[Quoted passage — start]

= Pythium in turfgrass =

Pythium disease, also known as "Pythium blight," "cottony blight," or "grease spot," is a highly destructive turfgrass disease caused by several different Pythium species. All naturally cultivated cool-season turfgrasses are susceptible to Pythium and if conditions are favorable to Pythium it can destroy a whole turfgrass stand in a few days or less. Pythium favors hot and very humid weather and will usually develop in low areas or swales in the turfgrass.

==Symptoms==
Pythium symptoms will first appear as small, irregularly shaped spots that are 1/2" to 4" inches in diameter and will join to form large patches that will often be long streaks. Pythium often develops into these streaks because it is the direction of water movement (drainage) most often ruts from golf carts and mowing equipment. The turfgrass leaves will at first look and feel water-soaked, greasy, or slimy. Once dew or moisture dries up the blade will shrivel up and collapse, often causing a matted brown turf. The turfgrass will begin to develop patches that fade to a light brown or gray color. With high humidity in early morning or throughout the day, diseased leaves may be covered with the white, cobwebby, mold like growth of the causal fungus, known as mycelium.

==Disease cycle==
Pythium may survive in the soil for extended periods of time, often coming from debris from past infected plants or spores living in the soil. Pythium spreads by the movement and growth of mycelium and spores from plant to plant. Pythium thrives in hot and humid weather typically day temperatures of 80 °F to 95 °F in areas that have little air movement but high moisture content. In lower temperatures of 55 °F to 65 °F and extended periods of wet weather Pythium is still prevalent. Pythium will most commonly appear during the "150 rule", which is when the sum of the average nighttime temperature and average relative humidity is greater than or equal to 150 °F. Pythium is most common when dew remains on the grass blade for 14 hours or more. Turf stands that have excess nitrogen and lush growth are very vulnerable to Pythium and will spread rapidly due to high nitrogen levels. Alkaline soils (above a pH of 7) and calcium deficient soils also tend to favor Pythium. Pythium survives over winter as oospores found in the soil. The pathogen therefore is easily spread with the movement of diseased plants, soil movement, surface water, or even from shoes. Pythium also causes "Damping off", "seed decay", or "seedling blight" of turfgrasses. This is most common in Perennial ryegrass (Lolium perenne) and happens in areas that are high above the recommended seeding rates. Not only does Pythium devastate the Turf canopy but the oomycete can also attack the roots and crowns, which will reduce growth, become off-colored, and cause thinning of turf.

[Quoted passage — finish]

Things to do
A. According to the article on Pythium in turfgrass, what are the means by which the pathogen is easily spread? List them all.
B. In the article on Pythium in turfgrass, rewrite the paragraph beginning "Pythium symptoms will first appear" as a short bulleted list that keeps its main facts.

[Data excerpts — start]

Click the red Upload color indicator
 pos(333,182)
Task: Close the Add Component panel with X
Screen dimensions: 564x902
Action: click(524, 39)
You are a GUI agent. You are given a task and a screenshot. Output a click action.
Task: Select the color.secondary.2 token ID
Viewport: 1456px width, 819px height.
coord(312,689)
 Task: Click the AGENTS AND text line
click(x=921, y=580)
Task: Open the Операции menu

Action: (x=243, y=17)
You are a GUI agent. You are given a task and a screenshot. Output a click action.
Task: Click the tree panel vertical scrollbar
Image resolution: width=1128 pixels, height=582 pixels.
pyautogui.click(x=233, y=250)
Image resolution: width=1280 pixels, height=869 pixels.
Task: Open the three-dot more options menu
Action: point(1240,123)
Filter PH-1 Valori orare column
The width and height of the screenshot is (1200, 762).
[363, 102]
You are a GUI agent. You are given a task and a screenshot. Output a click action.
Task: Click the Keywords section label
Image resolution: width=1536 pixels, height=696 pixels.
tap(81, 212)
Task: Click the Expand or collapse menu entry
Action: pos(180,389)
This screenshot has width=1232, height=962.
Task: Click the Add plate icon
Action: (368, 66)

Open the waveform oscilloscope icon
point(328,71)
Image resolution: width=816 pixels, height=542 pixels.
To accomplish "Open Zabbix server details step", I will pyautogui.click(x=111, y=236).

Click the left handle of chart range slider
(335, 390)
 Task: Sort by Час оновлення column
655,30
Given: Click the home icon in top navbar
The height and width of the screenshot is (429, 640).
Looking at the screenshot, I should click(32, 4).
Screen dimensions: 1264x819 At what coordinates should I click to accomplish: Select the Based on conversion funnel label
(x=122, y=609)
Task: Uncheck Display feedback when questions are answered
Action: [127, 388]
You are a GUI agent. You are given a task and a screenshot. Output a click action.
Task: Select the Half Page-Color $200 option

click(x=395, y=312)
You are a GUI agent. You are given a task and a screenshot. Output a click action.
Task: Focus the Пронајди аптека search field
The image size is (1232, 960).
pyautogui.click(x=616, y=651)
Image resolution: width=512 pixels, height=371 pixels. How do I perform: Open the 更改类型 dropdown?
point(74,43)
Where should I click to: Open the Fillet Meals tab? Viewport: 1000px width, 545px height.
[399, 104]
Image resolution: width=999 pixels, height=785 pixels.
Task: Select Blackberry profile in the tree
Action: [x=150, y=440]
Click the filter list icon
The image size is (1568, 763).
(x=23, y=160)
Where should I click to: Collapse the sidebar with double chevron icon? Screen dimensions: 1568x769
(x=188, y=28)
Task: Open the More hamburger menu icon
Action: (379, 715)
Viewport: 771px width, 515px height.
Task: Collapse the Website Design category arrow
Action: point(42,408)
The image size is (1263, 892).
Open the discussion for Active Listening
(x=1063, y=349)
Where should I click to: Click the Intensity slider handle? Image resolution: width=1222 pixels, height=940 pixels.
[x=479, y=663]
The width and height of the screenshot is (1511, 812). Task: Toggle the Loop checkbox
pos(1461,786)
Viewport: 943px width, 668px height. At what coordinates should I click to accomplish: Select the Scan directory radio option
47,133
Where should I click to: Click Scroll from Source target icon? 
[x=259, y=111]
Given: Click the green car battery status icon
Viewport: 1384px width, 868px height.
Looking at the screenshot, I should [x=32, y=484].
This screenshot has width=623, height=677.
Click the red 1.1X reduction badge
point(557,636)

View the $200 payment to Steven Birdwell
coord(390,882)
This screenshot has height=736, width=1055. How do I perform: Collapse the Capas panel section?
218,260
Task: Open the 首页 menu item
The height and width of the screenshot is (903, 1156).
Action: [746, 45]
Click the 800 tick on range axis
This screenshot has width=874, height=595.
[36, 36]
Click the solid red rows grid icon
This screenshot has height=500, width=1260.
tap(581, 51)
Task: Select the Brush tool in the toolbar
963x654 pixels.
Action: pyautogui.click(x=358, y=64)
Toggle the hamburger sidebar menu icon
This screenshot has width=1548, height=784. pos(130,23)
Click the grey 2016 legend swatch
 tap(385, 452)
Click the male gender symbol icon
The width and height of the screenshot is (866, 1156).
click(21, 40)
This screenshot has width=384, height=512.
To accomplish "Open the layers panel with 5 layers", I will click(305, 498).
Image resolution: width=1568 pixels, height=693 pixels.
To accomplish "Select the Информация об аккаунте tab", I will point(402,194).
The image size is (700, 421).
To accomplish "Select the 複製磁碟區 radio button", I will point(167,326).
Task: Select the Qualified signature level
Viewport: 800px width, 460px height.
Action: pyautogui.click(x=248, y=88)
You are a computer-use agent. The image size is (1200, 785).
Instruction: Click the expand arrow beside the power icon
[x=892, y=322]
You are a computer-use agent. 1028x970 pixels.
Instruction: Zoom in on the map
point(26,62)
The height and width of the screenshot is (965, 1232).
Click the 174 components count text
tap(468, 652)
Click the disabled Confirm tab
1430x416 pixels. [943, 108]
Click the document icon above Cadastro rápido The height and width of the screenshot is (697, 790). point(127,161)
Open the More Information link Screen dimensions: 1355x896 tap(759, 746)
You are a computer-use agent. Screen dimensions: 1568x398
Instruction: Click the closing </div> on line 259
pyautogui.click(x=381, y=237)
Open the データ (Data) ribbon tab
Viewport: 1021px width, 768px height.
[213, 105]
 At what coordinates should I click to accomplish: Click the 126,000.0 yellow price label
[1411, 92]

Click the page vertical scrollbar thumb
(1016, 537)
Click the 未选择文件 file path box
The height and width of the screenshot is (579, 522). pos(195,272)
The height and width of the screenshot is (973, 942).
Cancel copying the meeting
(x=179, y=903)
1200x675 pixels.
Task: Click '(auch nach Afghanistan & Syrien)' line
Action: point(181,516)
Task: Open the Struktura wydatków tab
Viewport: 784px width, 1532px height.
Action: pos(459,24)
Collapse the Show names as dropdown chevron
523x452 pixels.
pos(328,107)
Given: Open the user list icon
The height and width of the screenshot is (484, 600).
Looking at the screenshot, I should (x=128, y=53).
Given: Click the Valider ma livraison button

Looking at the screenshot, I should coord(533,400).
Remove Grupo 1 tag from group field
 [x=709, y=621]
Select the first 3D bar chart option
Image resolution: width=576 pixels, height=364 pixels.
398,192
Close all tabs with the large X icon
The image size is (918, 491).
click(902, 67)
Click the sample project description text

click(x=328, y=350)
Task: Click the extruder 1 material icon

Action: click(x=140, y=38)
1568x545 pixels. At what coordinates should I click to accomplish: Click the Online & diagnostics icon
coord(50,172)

[Data excerpts — finish]

Answers in order
A.
- Movement of diseased plants
- Soil movement
- Surface water
- Shoes

B.
- Small, irregularly shaped spots 1/2 to 4 inches in diameter appear first.
- The spots join into large patches, often long streaks.
- Leaves at first look and feel water-soaked, greasy, or slimy.
- When dew or moisture dries, the blades shrivel and collapse, often leaving a matted brown turf.
- Patches fade to a light brown or gray color.
- In high humidity, diseased leaves may be covered with white, cobwebby mycelium.